The Death Cult of Palestinian Terror
"After Hamas terrorists pulled her clothes off, they started to rape her. After one raped her, he took a knife and killed her."
"After he did it, he continued to rape the dead body. They were laughing. They always laughed."
Raz Cohen, October 7 survivor
"We fought all through the years for social justice, for peace."
"To my sorrow, we were hit by a terrible blow by those we helped on the other side."
"I stand here staggered to see the number of graves, and the terrible destruction of our community that was completely abandoned on October 7."
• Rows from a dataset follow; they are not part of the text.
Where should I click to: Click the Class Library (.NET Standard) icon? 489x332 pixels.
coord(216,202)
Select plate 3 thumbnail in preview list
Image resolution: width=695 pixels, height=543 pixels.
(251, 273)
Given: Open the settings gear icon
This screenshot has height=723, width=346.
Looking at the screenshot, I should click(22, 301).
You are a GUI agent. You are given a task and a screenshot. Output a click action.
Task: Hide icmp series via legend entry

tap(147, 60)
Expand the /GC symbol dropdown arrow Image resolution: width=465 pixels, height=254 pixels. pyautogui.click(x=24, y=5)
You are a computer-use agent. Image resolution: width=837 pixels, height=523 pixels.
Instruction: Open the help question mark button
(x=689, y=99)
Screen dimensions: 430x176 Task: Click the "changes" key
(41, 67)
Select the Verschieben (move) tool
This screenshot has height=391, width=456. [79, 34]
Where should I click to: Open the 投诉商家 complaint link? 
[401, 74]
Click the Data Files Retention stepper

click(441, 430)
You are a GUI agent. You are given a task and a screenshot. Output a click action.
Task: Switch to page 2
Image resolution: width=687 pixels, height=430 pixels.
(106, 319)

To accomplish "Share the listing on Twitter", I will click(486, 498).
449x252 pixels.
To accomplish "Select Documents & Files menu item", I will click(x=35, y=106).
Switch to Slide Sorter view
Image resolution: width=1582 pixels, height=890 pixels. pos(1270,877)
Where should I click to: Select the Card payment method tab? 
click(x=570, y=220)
Yocheved Lifshitz at funeral of husband Oded
The residents of the kibbutzim that became targets when thousands of Palestinian terrorists flooded across the border from Gaza to southern Israel, were known for their activism on behalf of alleviating the lives of Palestinian civilians living in Gaza. The farming communities employed Palestinians as farm labourers, giving them jobs when employment was scarce in Gaza, and giving them wages that jobs in Gaza, if available, could not match. Relations between the kibbutz residents and the Palestinians were civil; they broke bread together in the kibbutz dining halls.
The years spent driving Gazans to medical appoints within Israel, taking children for cancer treatments, did not result in reciprocal care from the Palestinians to the Israelis who succoured them. Israelis who believed that they and the Palestinians could live in peace, trust one another, even if their leaders vowed otherwise. Israelis who passionately supported the idea of a 'two-state solution' despite the never-ending terrorist attacks; that once Palestinians had a state of their own they would accept the presence of Israel.
That dream is dead, as dead as the 1,200 Israelis who were slaughtered that day. As dead as the hostages who suffered through 500 impossibly evil incarceration days, as valuable possessions to be traded for Palestinian prisoners in Israeli jails for committing violent acts against Israelis -- those hostages who were returned to Israel in those mocking, jeering exchanges, who had died or had been killed during their brutal internment.
Age and gender made no difference. Torment and anguish was perpetrated against the helpless in the clutches of those whose fuming hatred for Jews knew no bounds. Hatred so intense that entire families died in their torched homes on that fateful day of marauding terrorism. Children abducted with their parents or separated from their fathers and taken with their terrified mothers to Gaza, as were elderly and ill men and women. An infant of ten months and his four-year-old brother strangled to death with bare hands, both bodies mutilated for the fiction of having been killed in an Israeli bombing over Gaza.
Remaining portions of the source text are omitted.